Check your understanding:
1. According to the supercapacitor passage, what was used as the electrolyte?
2. Reproduce the supercapacitor passage word for word, starting with "Thereafter, a carbon" and going on through "as an electrolyte.".

This fine MnO₂ powder acting as an active material, acetylene black serving as a conducting material, polyvinylidene fluoride (PVDF), styrene butadiene rubber (SBR) or carboxymethylcellulose (CMC) serving as a binder, and N-Methyl-2-Pyrrolidone (NMP) serving as a solvent were mixed together at the proper ratio of 8:1:1:15, thereby producing a slurry. This slurry was applied to an Al current conductor and dried, thereby producing an electrode.

Thereafter, a carbon cathode doped with Li ions was produced. In detail, Li metal foil was adhered to a carbon-based graphite or an activated carbon, and was deposited in an electrolyte, thereby performing the pre-doping of Li+ions.

Thereafter, a hybrid super capacitor of this inventive example was fabricated using the Li-doped carbon electrode as its cathode, and using the transition metal oxide electrode as its anode by the use of the binder and the Al foil current collector. A non-aqueous solution of 0.5M LiBF4+0.5M Et4NBF4/PC was used as an electrolyte.

Provided data:

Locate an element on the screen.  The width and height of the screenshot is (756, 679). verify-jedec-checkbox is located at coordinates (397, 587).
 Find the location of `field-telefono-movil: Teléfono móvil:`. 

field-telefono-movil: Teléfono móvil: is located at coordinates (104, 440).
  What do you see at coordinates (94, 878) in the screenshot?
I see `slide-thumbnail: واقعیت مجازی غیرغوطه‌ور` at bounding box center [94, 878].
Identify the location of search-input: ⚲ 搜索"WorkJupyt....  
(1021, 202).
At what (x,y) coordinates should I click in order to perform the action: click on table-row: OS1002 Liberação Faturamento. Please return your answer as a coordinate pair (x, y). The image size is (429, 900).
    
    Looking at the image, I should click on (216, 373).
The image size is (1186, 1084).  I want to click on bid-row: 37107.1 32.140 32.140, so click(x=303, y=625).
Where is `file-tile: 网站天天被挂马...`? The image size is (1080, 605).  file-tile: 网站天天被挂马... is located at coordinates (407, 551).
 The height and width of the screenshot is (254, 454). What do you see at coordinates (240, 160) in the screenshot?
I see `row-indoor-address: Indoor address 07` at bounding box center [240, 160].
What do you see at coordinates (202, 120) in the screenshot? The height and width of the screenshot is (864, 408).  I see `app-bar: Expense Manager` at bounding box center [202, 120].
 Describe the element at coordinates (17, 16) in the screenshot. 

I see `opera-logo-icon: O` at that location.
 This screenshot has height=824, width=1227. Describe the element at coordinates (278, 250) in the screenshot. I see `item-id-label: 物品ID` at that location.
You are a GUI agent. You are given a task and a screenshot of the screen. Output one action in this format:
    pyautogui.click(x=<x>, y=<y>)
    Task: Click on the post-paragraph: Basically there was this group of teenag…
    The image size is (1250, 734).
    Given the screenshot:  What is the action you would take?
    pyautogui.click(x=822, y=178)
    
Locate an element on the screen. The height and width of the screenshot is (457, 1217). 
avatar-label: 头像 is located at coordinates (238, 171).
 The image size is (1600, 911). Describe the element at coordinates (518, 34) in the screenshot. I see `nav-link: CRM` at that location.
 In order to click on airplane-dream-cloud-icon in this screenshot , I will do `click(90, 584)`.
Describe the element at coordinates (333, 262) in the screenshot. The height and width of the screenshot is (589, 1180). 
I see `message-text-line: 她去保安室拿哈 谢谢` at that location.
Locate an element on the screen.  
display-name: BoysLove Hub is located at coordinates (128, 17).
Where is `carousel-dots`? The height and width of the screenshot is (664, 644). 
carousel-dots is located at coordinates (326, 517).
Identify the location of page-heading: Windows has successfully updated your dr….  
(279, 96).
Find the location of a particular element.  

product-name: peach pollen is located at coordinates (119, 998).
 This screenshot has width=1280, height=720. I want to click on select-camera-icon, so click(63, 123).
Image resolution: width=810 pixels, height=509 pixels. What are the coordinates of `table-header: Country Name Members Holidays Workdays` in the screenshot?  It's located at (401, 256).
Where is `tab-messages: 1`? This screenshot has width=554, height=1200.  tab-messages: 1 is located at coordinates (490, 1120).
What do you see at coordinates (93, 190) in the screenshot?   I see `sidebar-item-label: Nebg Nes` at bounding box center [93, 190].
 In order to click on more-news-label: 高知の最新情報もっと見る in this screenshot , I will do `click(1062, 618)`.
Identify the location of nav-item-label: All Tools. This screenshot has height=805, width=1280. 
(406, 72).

Per-task answers:
1. A non-aqueous solution of 0.5M LiBF4+0.5M Et4NBF4/PC.

2.
Thereafter, a carbon cathode doped with Li ions was produced. In detail, Li metal foil was adhered to a carbon-based graphite or an activated carbon, and was deposited in an electrolyte, thereby performing the pre-doping of Li+ions.

Thereafter, a hybrid super capacitor of this inventive example was fabricated using the Li-doped carbon electrode as its cathode, and using the transition metal oxide electrode as its anode by the use of the binder and the Al foil current collector. A non-aqueous solution of 0.5M LiBF4+0.5M Et4NBF4/PC was used as an electrolyte.